I think about suicide constantly. It used to be my out— if life got too…much, I’d leave. Feeling nothing must be better than feeling bad all the time— my rejoinder.
My life hasn’t been very hard, not like the kids in Oakland hard. I grew up in a middle-class suburban neighborhood, when it was still safe to walk to elementary school. Never wanted for food, always had a bed, felt safe in the home of my parents. And, however abstracted, I got that they loved me.
What’s been so damn hard, always in my way, is…me. Born 2, or 200 yrs too early, I don’t seem to fit here. I’ve been on the outside looking in at this world for as long as I can remember. First hit me when I was around 5 yrs old. My mom would often laud accolades of my father in the store or the car on the way home from school—what a good artist he was, or how “smart,” and “passionate.” But at home, I saw him put his fist through the wood cabinet an inch from her face in a heated argument over politics. I’d seen him make her cower multiple times, listened to him demean her time and again with statements proclaiming her ignorance, or jumping down her throat when she dared disagree with him. The cognitive dissonance between what she said and what I saw put a glass wall between us, instilled mistrust. Perhaps I was delusional, or she was, but either way it took away my ground.
My mother came to visit many years after I’m moved from my parents’ home, and told me she wanted to divorce my dad. Though she never followed through, I know she was unhappy with him. After our divorce discussion, she never again professed her admiration of him, though they were together for another 10+ years before her death. She spewed hateful word at me about her husband of 47 years on her deathbed. What I observed at 5, and forward, gave me the real picture of my parents’ relationship, regardless of what my mother said. A glass brick in the wall of my emerging psyche. I’ve plugged into the difference between what people say and what we do ever since, much to my chagrin.
No, it’s not my parents’ fault I’ve spent a lifetime on the outside looking in. They tried to instill in me religion, be a part of the grand delusions the rest of the world apparently slavishly subscribes. But I’ve never been able to believe in a vengeful, rather ugly solipsist telling me what is right and wrong, acceptable and not, whom I’m supposed to believe in without question, or even speculation. Never been any good at blind faith. Suicide is not a sin. But it is all too often the indifferent choice.

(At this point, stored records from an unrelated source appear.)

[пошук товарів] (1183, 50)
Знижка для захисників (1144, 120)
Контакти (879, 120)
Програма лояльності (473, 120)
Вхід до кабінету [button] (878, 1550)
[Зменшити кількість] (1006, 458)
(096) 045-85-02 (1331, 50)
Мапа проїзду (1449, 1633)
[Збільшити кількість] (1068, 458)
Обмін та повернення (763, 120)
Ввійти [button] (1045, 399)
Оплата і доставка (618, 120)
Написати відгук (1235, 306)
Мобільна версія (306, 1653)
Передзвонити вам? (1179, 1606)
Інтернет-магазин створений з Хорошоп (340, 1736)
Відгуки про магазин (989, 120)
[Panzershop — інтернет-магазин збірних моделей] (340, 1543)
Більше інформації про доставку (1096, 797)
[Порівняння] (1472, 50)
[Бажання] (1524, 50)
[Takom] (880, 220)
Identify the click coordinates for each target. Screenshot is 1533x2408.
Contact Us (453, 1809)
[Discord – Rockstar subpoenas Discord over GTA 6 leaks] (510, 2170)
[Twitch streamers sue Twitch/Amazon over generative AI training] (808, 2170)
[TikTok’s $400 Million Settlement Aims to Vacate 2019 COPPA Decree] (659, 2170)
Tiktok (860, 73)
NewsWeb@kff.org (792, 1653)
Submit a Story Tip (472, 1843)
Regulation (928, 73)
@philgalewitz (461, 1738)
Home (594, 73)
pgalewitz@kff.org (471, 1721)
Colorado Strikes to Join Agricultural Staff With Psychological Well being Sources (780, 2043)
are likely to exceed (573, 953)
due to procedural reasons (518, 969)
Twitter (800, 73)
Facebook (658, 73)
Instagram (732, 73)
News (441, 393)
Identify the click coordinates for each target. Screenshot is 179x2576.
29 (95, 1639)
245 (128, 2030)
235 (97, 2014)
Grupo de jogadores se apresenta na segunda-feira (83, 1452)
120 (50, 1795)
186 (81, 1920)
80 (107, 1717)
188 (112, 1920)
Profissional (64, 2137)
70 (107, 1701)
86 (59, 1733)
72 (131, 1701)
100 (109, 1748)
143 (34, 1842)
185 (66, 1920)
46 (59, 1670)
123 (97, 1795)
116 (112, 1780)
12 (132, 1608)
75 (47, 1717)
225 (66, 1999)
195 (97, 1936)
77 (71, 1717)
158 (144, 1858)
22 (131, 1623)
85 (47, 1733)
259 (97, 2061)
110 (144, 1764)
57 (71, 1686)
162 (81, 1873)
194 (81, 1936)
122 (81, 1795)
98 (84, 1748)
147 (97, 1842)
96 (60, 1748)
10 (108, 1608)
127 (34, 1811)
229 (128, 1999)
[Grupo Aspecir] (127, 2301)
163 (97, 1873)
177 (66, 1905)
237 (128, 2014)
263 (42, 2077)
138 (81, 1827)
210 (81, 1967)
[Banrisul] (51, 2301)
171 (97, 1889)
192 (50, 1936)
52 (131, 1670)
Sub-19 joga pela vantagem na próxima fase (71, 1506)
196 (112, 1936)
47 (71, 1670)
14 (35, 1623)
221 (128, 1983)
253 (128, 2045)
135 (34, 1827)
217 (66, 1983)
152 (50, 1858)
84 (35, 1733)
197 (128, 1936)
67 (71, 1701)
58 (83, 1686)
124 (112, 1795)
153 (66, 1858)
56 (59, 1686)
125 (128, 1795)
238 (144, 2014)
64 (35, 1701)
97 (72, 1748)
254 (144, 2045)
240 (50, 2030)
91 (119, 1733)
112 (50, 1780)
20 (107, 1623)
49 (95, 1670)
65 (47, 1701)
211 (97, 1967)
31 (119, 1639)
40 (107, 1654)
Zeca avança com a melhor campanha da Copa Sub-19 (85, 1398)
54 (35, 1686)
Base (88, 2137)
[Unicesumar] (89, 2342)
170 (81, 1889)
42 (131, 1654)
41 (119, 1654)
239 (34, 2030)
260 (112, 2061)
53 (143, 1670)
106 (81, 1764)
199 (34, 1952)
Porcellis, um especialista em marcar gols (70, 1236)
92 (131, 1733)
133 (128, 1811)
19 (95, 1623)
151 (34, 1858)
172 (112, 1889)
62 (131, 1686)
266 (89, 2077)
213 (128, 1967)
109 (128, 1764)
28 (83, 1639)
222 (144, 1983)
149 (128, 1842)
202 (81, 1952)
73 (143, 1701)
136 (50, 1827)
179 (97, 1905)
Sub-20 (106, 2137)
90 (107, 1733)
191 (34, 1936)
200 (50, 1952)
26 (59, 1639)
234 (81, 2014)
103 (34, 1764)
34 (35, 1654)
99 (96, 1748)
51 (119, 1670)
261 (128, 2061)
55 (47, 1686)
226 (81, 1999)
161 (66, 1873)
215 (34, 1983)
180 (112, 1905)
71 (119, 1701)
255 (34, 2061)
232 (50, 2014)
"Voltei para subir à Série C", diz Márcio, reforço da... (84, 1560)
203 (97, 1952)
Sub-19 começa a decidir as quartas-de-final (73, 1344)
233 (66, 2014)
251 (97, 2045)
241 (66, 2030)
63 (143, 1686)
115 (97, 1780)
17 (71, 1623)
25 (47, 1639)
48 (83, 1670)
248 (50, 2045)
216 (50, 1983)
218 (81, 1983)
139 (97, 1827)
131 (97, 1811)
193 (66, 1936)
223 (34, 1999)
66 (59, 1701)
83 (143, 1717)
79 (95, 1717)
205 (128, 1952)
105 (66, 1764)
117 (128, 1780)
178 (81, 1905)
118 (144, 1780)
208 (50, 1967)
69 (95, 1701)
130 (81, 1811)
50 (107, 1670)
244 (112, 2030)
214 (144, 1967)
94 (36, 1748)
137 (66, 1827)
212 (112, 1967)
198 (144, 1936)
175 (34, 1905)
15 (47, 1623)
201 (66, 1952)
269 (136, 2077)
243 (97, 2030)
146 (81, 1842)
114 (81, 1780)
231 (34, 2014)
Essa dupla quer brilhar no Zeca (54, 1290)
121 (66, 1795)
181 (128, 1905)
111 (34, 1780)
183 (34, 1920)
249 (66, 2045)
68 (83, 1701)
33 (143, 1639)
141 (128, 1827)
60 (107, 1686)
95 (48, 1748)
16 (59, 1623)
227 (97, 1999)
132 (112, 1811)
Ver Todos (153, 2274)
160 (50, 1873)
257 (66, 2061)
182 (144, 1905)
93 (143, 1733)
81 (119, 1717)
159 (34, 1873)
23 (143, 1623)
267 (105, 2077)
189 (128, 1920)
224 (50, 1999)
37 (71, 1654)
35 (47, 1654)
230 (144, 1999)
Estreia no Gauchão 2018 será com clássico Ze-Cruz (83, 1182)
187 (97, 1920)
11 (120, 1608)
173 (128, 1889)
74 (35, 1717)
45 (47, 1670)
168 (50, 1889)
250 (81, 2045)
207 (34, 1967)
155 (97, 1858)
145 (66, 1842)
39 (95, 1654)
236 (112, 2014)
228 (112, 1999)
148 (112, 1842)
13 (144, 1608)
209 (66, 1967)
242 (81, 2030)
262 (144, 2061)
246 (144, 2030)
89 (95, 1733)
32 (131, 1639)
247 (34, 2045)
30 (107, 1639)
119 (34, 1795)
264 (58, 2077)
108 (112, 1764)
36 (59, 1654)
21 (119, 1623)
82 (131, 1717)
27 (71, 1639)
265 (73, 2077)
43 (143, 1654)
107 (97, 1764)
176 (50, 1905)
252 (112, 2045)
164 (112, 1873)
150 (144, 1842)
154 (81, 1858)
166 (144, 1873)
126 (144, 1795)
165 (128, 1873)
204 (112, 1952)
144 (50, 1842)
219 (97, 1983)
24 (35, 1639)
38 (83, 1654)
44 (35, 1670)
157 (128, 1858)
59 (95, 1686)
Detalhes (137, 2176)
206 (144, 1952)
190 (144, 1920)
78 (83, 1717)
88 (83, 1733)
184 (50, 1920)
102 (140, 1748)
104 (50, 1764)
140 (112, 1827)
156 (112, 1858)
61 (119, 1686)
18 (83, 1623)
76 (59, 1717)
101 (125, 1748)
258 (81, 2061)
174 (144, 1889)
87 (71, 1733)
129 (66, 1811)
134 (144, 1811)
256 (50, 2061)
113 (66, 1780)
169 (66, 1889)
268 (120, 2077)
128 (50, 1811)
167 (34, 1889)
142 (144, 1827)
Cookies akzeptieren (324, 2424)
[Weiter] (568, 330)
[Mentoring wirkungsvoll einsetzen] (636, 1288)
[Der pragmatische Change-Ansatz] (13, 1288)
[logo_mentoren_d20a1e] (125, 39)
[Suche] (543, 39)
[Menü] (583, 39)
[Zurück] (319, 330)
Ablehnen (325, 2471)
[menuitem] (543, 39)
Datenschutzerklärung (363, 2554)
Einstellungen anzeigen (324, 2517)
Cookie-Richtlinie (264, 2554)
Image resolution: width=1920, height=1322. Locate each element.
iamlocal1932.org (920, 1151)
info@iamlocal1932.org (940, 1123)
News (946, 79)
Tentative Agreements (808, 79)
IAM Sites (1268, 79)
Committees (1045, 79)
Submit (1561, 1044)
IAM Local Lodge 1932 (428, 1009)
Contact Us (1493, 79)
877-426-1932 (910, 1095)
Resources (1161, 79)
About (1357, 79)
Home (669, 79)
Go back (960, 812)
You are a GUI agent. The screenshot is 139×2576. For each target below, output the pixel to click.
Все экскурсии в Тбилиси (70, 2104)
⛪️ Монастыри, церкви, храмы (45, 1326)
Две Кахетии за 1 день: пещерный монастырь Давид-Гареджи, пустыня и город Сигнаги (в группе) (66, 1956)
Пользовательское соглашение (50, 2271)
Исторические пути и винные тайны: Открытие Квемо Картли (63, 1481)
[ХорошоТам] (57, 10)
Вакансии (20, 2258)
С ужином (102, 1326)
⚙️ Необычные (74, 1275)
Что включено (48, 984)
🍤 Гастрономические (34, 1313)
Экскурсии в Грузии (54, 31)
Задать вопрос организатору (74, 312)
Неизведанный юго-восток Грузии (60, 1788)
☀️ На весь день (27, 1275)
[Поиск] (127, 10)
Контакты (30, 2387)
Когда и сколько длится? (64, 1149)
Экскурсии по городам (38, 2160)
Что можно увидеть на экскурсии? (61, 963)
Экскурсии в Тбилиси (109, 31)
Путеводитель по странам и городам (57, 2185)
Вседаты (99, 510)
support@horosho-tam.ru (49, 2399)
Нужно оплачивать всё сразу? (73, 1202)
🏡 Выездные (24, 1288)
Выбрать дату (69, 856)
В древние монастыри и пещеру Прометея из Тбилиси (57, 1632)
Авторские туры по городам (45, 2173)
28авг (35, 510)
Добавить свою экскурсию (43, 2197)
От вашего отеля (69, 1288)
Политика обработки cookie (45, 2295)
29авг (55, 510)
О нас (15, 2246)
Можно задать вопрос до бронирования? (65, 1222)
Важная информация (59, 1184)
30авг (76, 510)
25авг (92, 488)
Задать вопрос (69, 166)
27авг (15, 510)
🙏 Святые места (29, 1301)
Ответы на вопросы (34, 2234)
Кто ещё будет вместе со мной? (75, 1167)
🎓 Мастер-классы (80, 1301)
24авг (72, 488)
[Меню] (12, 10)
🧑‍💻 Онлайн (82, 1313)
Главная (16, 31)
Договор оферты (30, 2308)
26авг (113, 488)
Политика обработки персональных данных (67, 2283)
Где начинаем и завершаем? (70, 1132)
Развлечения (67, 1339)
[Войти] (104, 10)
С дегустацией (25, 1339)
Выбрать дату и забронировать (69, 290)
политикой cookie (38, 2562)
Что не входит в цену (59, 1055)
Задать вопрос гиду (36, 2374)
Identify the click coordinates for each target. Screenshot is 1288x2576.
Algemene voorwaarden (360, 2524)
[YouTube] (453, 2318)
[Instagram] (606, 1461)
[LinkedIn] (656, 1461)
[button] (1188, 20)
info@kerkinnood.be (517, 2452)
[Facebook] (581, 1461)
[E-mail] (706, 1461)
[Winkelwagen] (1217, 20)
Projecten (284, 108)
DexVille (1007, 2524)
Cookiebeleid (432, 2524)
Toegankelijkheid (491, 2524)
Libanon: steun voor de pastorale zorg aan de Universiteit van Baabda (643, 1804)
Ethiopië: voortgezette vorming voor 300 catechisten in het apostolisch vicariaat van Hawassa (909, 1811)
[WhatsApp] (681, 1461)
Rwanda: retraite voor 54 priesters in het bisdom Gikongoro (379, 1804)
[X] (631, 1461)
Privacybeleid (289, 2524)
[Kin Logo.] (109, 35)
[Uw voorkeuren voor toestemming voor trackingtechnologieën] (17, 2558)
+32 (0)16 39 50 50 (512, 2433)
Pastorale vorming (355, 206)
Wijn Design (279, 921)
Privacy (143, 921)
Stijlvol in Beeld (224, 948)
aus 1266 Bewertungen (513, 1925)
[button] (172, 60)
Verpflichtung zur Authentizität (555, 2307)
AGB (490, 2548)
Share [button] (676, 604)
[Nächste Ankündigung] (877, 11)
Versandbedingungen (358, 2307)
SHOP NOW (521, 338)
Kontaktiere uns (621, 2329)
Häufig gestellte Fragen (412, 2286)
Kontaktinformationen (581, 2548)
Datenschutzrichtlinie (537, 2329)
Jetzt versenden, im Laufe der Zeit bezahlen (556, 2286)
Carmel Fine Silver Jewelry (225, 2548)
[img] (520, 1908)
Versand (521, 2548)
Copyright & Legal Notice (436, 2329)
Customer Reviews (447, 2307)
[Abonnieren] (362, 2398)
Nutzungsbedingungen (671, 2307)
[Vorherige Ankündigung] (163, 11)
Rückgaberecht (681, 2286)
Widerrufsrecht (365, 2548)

It’s true, I still think about suicide often. I hear about Robin Williams, or Aaron Swartz, now Chester Bennington, and cycle on what they felt like right before killing themselves. Black, I imagine. And I practically live there. Have, as long as I can remember. But both Williams and Bennington had kids. And Aaron Swartz had thousand of followers who believed in and supported his fight for net-neutrality, me among them. And I feel mad at them, that they left. Then I imagine how it feels for their kids, how much they must miss their dads, and I’m overwhelmed almost to tears missing my mom. I imagine Aaron’s parents, having to live the rest of their lives with the death of their 26 year old son. And, as a parent of two teens, I stop breathing with the image and feel like I might throw up.
I brought life into physicality to experience living. And the experience of living— is feeling. The full range— happy, sad, mad, glad…whatever. No matter how hard things feel, no matter how black, if I take my own life I will invalidate the very reason I gave life. To feel. Dead, I will be robbing my children my love, the most intense, fantastic, and cherished of all feelings. And as much as I want to check out sometimes, there’s that cognitive dissonance again, followed by anger, and unfathomable loss. With, or even without kids, most people have family and friends who love them.
Feelings are dynamic. They change with time. Black morphs to gray, then violet, then sky blue some sunny days. I wish I could go back in time to the moment of choice for the aforementioned suicides, and the 40,000 annually across the U.S. alone, and remind each of the sunny days that will surely come again, especially when embracing and sharing love.